__What is being asked__. Go through the data below and return each line where the string "click" occurs.

__Exercise data__.

******************************

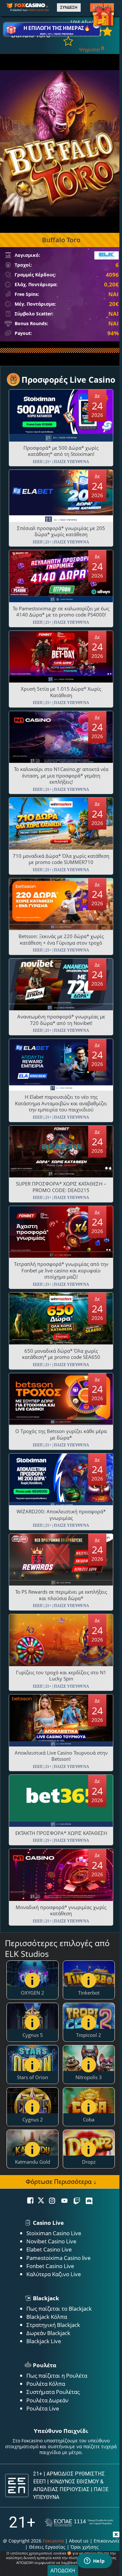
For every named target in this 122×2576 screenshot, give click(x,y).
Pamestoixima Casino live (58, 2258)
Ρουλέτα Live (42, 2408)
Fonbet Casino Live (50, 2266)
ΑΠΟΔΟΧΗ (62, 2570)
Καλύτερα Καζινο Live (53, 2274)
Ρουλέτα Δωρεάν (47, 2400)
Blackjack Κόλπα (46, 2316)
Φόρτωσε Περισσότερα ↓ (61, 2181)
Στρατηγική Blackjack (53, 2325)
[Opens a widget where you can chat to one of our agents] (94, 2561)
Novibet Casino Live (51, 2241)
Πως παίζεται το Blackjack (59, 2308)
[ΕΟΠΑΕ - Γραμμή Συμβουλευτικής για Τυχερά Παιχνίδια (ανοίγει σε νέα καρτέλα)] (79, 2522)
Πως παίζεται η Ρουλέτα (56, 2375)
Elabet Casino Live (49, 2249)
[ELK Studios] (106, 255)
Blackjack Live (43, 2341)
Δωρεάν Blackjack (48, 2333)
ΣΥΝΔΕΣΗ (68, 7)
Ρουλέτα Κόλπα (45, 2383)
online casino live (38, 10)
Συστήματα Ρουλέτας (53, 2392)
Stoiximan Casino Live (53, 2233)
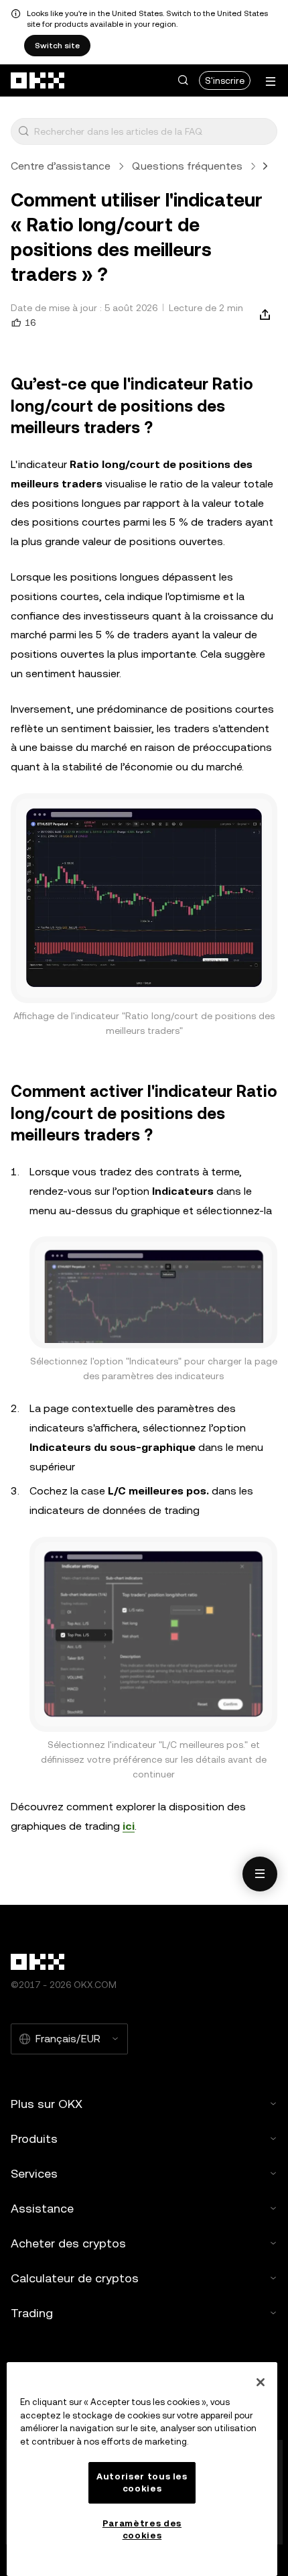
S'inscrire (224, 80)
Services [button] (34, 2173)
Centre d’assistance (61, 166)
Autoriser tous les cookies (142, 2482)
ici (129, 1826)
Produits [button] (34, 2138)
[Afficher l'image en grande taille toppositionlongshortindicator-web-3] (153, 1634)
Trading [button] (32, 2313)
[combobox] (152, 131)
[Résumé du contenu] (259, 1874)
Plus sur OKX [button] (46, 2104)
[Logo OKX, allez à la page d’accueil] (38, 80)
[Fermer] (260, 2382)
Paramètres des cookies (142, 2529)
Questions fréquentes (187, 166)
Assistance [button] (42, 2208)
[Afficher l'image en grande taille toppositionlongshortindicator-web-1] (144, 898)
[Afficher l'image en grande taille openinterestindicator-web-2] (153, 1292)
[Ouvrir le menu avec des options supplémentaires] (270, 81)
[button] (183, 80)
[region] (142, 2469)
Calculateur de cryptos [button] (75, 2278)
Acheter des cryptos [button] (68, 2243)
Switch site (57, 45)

******************************

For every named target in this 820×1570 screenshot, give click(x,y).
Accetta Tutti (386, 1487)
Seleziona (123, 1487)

******************************

__Solution to the problem__.
For every named target in this 122×2576 screenshot, give click(x,y).
For every named target in this 820×1570 screenshot, give click(x,y).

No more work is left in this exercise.